I would prefer sticking to - everywhere or dropping the separator altogether.

akoehn commented 5 years ago

Yes, I also prefer to use - everywhere, that is what I use as well. The underscore was just because I assumed some people like to have different delimiters (-:.

The "bibtex key can be valid file name" property is at least a bit more than a subjective thing. We currently have it and would lose it when introducing colons.

mjpost commented 5 years ago

I prefer the visual aesthetic of colons, but (grudgingly) see the utility of having keys serve as filenames. I very much dislike underscores. Let's use hyphens.

mbollmann commented 5 years ago

I've changed it to hyphens now.

I've also tried to make bibkeys for proceedings volumes a bit more semantic, by using the venue acronym instead of author names and excluding a bunch of keywords (like "proceedings") from the title. That works pretty okay for some volumes, e.g. ws-2014-bionlp for W14-3400, but many others are still pretty awful. But at least it produces something a bit more reasonable for now.

The only simple idea I have is

m = re.fullmatch(r'.*\((.*)\)\s*\[in \s+\]\s*', s)
if m:
    s = m.group(1)

because our papers that are in other languages do often match that pattern, and in particular the ones in Chinese.

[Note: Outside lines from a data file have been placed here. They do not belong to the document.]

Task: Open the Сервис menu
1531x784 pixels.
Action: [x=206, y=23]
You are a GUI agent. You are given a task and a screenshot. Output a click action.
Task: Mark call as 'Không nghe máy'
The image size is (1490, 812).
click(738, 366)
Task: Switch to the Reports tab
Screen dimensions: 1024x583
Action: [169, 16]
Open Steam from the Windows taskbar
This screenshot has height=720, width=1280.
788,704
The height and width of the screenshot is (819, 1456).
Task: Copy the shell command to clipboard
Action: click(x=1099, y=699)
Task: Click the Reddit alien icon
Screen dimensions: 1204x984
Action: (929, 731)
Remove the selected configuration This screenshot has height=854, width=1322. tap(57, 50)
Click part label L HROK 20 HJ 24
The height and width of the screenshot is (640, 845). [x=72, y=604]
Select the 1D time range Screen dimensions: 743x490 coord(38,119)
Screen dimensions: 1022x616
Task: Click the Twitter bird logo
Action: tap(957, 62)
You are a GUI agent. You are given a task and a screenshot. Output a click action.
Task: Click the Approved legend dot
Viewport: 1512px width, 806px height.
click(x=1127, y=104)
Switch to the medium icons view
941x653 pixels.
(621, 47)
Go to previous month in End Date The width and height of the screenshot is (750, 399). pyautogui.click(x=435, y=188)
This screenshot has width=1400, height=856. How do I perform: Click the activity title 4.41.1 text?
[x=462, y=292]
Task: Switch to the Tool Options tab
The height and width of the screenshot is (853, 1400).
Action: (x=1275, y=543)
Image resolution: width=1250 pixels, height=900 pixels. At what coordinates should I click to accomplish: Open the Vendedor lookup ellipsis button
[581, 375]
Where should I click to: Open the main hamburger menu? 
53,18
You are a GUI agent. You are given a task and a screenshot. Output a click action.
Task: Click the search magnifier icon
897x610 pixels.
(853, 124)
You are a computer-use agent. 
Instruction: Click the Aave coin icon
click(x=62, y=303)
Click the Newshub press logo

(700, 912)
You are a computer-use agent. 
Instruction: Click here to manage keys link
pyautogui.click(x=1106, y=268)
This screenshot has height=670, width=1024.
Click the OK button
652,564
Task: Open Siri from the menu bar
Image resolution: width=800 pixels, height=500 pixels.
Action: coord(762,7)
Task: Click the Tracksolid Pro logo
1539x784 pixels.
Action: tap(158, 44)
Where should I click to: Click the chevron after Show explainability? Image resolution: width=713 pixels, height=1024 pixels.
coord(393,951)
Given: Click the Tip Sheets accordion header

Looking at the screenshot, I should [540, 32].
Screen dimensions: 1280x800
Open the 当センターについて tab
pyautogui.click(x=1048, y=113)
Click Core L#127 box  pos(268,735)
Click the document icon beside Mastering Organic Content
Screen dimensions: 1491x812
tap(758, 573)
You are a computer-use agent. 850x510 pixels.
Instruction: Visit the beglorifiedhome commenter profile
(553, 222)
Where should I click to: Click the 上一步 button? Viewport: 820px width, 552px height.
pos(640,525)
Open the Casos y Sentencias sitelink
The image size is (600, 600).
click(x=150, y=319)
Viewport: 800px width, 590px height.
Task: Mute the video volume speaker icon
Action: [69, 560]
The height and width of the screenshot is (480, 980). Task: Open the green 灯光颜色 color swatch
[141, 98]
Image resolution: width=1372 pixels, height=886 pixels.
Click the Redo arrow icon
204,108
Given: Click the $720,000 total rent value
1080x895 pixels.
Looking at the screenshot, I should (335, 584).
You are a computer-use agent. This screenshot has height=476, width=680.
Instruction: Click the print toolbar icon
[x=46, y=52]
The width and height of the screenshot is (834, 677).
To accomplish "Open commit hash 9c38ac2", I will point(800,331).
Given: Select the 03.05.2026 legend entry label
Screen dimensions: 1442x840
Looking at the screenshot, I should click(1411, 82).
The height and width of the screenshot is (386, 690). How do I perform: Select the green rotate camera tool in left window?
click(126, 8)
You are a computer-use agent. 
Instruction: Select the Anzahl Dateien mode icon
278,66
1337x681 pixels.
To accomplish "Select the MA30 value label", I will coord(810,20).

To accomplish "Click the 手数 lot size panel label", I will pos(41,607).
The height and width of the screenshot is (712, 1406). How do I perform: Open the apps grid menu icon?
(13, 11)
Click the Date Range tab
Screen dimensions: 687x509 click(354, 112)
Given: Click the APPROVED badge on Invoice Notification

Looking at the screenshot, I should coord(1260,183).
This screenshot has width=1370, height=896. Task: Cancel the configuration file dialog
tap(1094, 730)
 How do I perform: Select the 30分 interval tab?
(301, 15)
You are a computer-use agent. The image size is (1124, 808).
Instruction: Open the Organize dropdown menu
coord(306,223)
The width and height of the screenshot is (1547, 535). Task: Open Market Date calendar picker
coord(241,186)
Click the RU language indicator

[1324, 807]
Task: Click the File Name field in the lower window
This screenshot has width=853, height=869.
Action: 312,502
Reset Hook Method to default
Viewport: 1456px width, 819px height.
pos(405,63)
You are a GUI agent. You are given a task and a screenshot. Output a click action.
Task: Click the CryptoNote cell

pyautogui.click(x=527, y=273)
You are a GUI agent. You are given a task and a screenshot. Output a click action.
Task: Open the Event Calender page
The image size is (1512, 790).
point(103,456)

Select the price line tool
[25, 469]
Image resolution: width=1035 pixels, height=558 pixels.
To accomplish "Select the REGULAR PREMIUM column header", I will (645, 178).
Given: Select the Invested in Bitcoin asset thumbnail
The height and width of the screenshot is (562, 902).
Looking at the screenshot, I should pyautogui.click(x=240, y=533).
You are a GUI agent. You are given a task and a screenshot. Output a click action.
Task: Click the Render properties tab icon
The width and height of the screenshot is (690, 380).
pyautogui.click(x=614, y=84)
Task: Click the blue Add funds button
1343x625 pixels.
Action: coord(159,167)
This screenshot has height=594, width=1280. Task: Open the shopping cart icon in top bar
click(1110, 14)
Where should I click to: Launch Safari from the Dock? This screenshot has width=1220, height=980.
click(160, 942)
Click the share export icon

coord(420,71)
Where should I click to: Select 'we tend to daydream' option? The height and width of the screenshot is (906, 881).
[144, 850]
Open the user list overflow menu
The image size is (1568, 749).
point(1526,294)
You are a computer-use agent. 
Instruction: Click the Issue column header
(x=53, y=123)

I've tried this and it matches a lot of papers, but I noticed that proceedings are not consistent in the ordering of English vs. non-English titles. For example, TALN 2014 has the English title first and the French one in brackets, in which case the regex would do exactly the wrong thing. Not sure how we could address that.

mjpost commented 5 years ago

Thanks for all the work and discussion! This is now in place.

andreasvc commented 5 years ago

IMHO the Google Scholar bibkeys strike the best balance of minimalism and recognizability: no hyphens/colons, no et al, just a concatenation of first last name, year, first content word of title; e.g. smith2013parser.

mjpost commented 5 years ago

Thanks, @andreasvc. The Google Scholar format did serve as our starting point (as you saw at the start of the conversation). However, one issue with the Google keys is that they don't have to care about uniqueness of keys, but we do, since we publish a single Anthology BibTeX file that needs to be parse-able. For this reason, we expanded it a bit.

Also, I think having hyphens improves readability, e.g., junczysdowmunetal2018neural is a bit hard on the human parser.

aryamccarthy commented 5 years ago

Ready to close this?